Research & Methodology

Introduction and Key Premises

Our efforts to uncover lives lost to lynching is built on a series of methodological decisions. The goal of this page is to illuminate the choices that guided our research, how we went about our work, and why we think it is important to the study of Alabama and the South.

We join a long line of researchers seeking to shed light on lynching history from 1874 to 1981.[1] Ida B. Wells and W.E.B. Du Bois, famously, dedicated their lives at the turn of the twentieth century to calling attention to the murder of blacks by white mobs on the basis of supposed criminal charges and without proper legal defenses.  Wells and DuBois pointed to white society’s widespread efforts to intimidate and control the behavior of black citizens as a primary motivation for these murders. They begged as well the American public to see through the rantings of white politicians and journalists, who hastened these public extralegal executions of African Americans by accusing them of committing gross acts of physical and sexual assault, violating codes governing racial conduct, and not being worthy of a day in court.  Wells and Du Bois knew all too well the important role that white newspapers played in publicizing lies of black delinquency and whipping up popular support for lynch mobs. While minstrel shows, vaudeville acts, novels, art and other forms of popular culture did as well, newspapers were by far the most common and widespread agent.

Wells and Du Bois point to two bedrock assumptions of our work:

  • First, that lynching was fundamentally an act of racial terror. White citizens widely turned to lynching as a lethal tool to manipulate the mobility, politics, and labor of black men, women, and children. It was essential to securing and then maintaining white social power after the end of slavery and extending through the mid-twentieth century.  Even in decades when the number of lynchings dipped, their power to demonstrate the ferocity of white supremacy and strike fear deep in the heart of black communities never died.
  • Second, that white newspapers, as primary sources of evidence documenting lynching history, are deeply flawed and unfortunately too often function as the single form of evidence in lynching histories. Most white presses practiced conventions of racialized reporting that cared little about exposing the truth of any case involving alleged black wrongdoing. They gave their readers what they wanted to read: namely, a steady flow of sensationalized accounts about Blacks who allegedly stole from whites, killed whites, and raped white women. This river of lies fed narratives of black criminality that washed across the South for generations and empowered whites to discipline Black Americans with a vast arsenal of weapons, including lynching.

Newspaper Research

Even though white newspapers contributed heavily to the lynching of black Americans through sensationalized and deliberately misleading reporting, they still persist as the most common and available record documenting racial terror.  The question then is: how do we use them?

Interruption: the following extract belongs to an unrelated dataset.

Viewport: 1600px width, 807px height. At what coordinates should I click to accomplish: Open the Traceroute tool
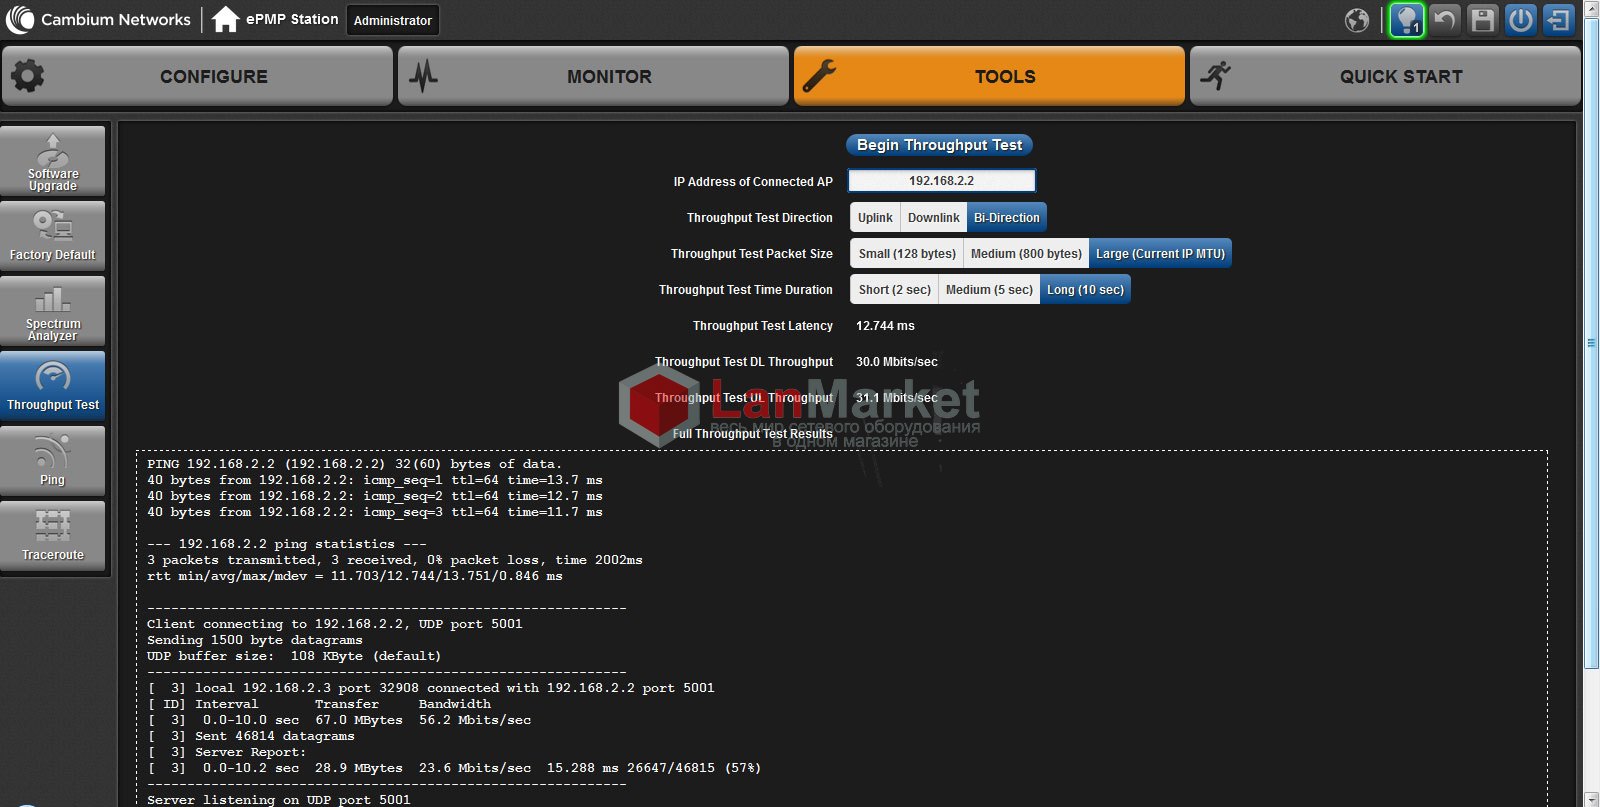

For all their problems, white presses still offer a valuable place to start any investigation about a lynching.  Articles frequently reveal names, locations, landmarks, and the role of police, courts, and the government.  The key to using these newspapers, then, is reading them with a skeptical eye that takes into account what we know about the publisher’s inherent bias and motivation during the period, using additional sources of evidence in order to draw a more accurate historical portrait. We study black newspapers as a way to hear different voices; we record vital statistics, census data, probate files, criminal proceedings, and employment and banking records; and we scan cemetery records, memoirs, local histories, and official state papers of the Governor and Attorney General.

We seek to create a lynching history that documents the humanity of the victims as well as the circumstance of their deaths. Indeed, we hope to discover not simply why or where a black person was lynched but who they were – who they loved, where they lived, where they worked, and who they left behind.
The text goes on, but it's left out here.